Dat er daarnaast een legertje mensen zijn die te pas en te onpas de mogelijkheden voor zichzelf willen ‘ontdekken’ in elk nieuw medium, dat lijkt geen twijfel, maar die contributies zijn niet structureel. Zo gauw blijkt dat het ‘ontdekken’ weinig rendement (aandacht, bewondering, voldoening, respect, etc.) oplevert, haken de meesten al snel weer af.
Expressie-moeheid
Misschien zijn de meesten het ‘expressen’ zelfs een beetje zat aan het worden en vinden velen het na jaren van social narcisme wel even genoeg geweest. En hoeven ze niet zo nodig meer op de voorgrond: “I’m a happy lurker and I love it.”

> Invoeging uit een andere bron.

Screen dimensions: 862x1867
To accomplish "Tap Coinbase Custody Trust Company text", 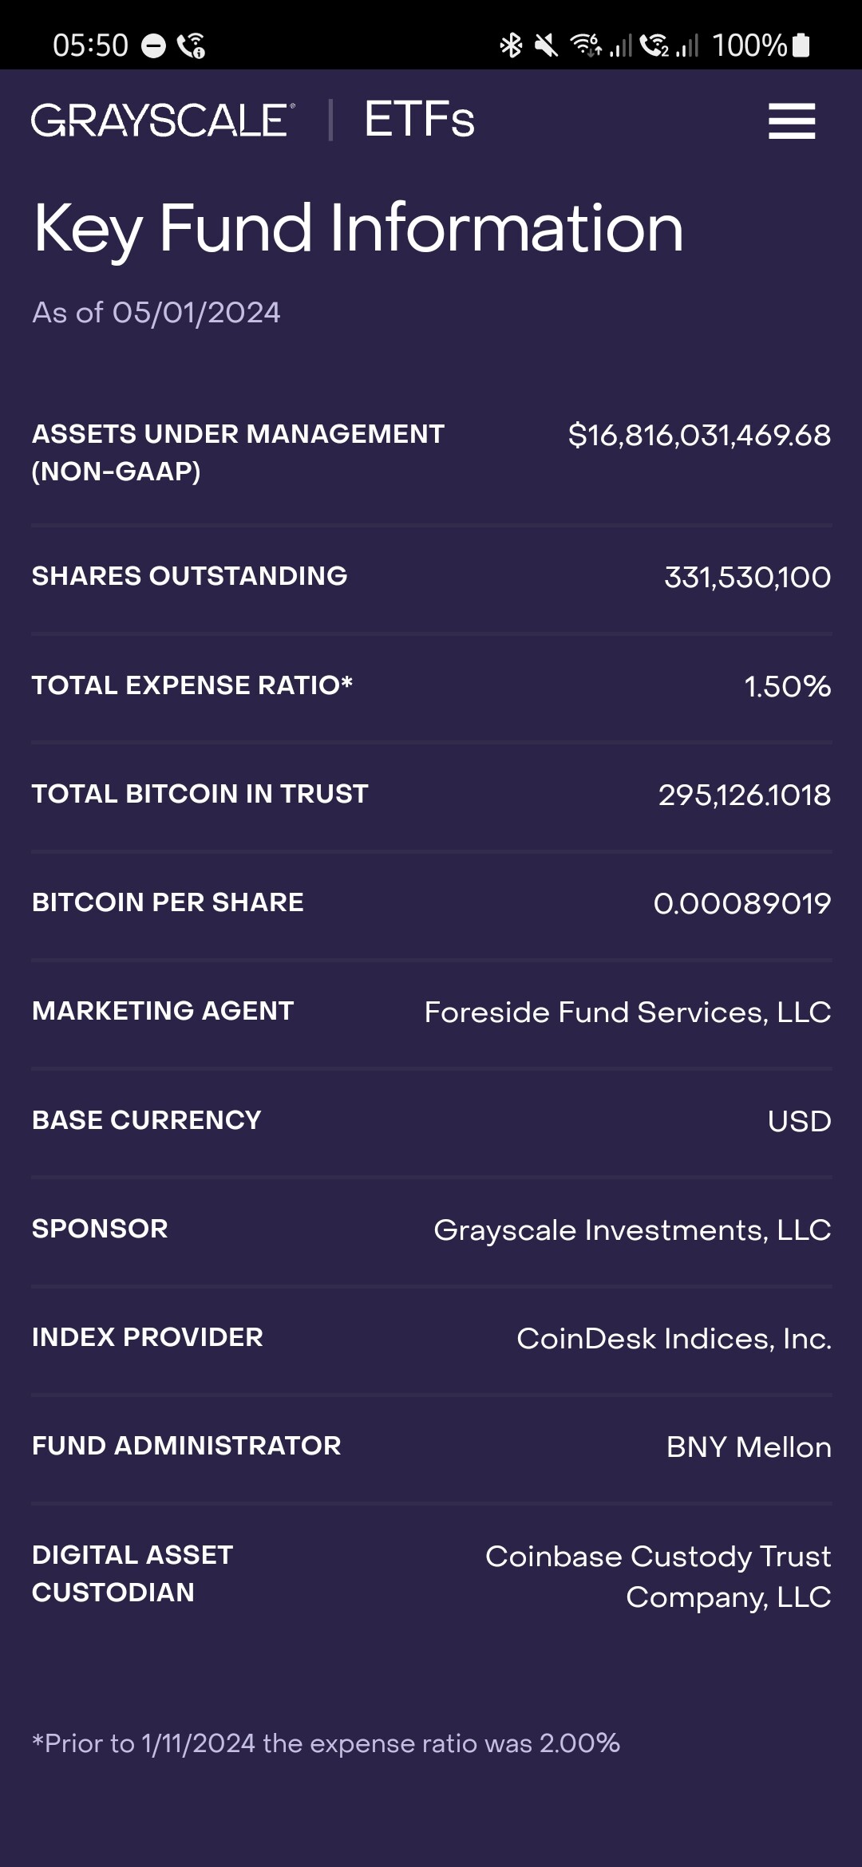I will click(x=658, y=1577).
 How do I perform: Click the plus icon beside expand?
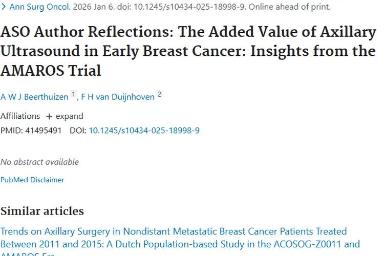49,116
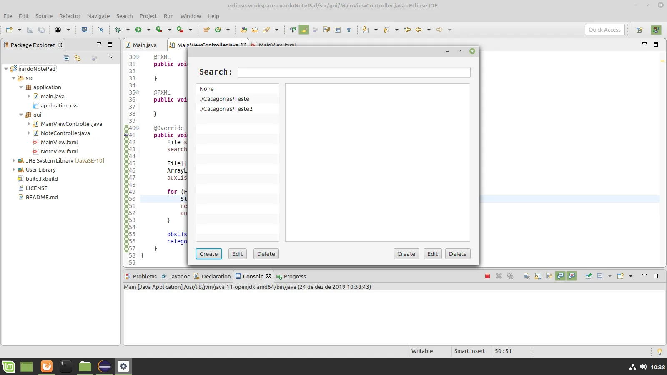
Task: Click the Search text field
Action: click(x=354, y=73)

De cijfers lijken dit in ieder geval te bevestigen. Twitter ziet zichzelf al niet meer als social netwerk, maar als nieuwsmedium, aldus Marc de Vries, directeur Twitter Nederland. Ze vinden het prima dat de meesten het netwerk vooral gebruiken om zich op de hoogte te houden van gebeurtenissen in de wereld, of om te lezen wat thought leaders, politici en idolen te delen hebben.
Is dit erg? Ik denk het niet. Voor de meesten biedt het leven uitdagingen genoeg en wie zegt er nou nee tegen een weekendje binge-watchen met paar zakken chips en een leuke serie op Netflix?
Denk dat de meesten van ons wel toe zijn aan een beetje rust en dan is een goede experience toch meer waard dan die nodeloze jacht op likes en retweets? En laten marketeers nou net geleerd hebben dat ze outside-in moeten denken en vooral experiences moeten zien te bedenken voor hun klanten. Win-win, lijkt mij.
En zeg nou zelf .. zelfexpressie is zó 1970.